RFR: Deferred, batched, parallel Matrix cleanup

Fri May 5 18:51:36 UTC 2017

Hi,

The largest problem in our Matrix implementation is the footprint and associated
operation costs. With just 2K regions we have 4MB matrix that we need to at
least clean up sparsely by byte at the end of some phases. With larger number of
regions (e.g. to-gc1 has 8K), this problem is exacerbated further.

There are three things to do:

  a) Defer region cleanup: this makes sure we can then...

  b) Batch matrix cleanups: this allows more cache-friendly cleanups, see the
comment in SHMatrix::clean_batched. It is a good optimization in itself, but it
also allows to...

  c) Parallelize matrix cleanups: lots of regions usually mean large heap, which
means more threads available. This will alleviate matrix cleanup costs.

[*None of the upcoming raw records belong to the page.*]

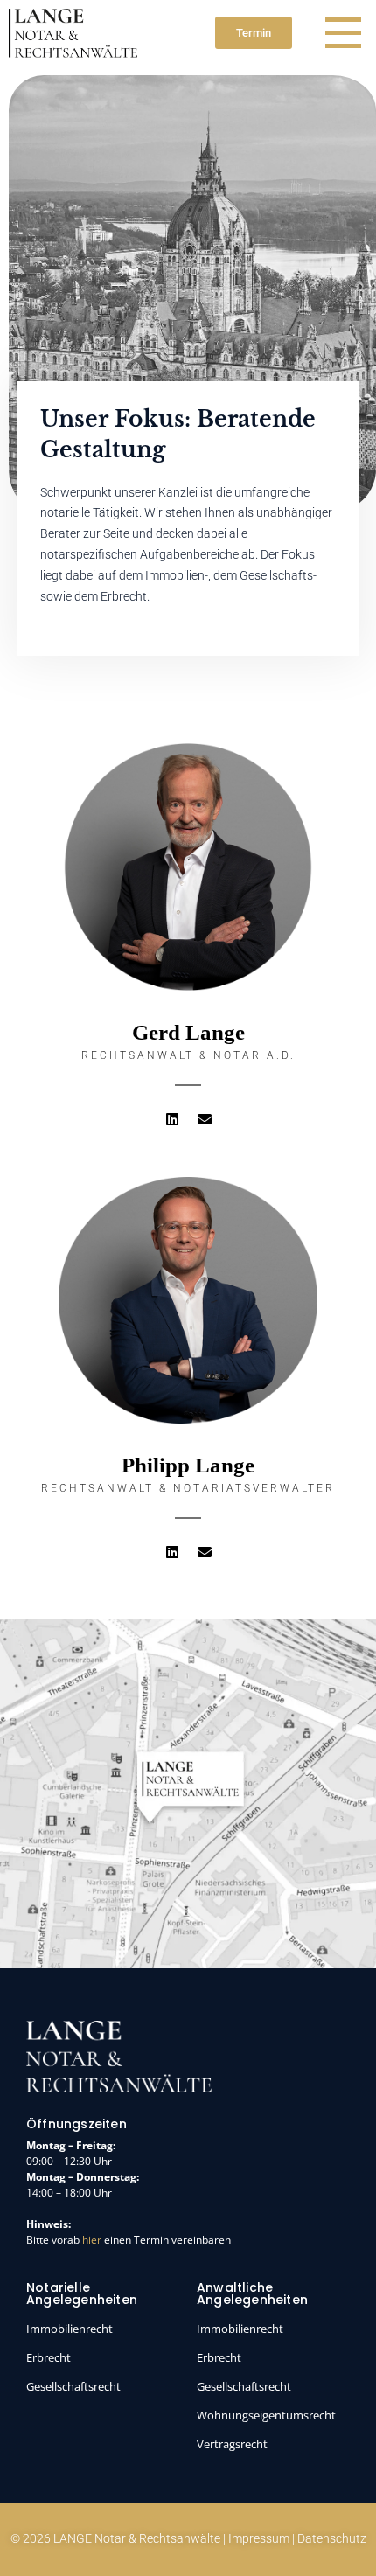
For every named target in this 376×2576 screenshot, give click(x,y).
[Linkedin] (172, 1119)
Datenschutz (331, 2538)
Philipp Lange (188, 1465)
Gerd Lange (188, 1032)
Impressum (258, 2538)
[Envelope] (205, 1119)
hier (91, 2239)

Note
that without batching, you cannot easily avoid false sharing there -- indeed,
this is why the patch performs better than current, already parallelised
recycling in partial GC.

Patch:
  http://cr.openjdk.java.net/~shade/shenandoah/matrix-dbp/webrev.01/

Sample experiments on my desktop:
 http://cr.openjdk.java.net/~shade/shenandoah/matrix-dbp/perf.txt

 4x faster cleanups with "default" 2K regions
 up to 18x faster cleanups with artificially high 32K regions

Testing: hotspot_gc_shenandoah, some benchmarks

Thanks,
-Aleksey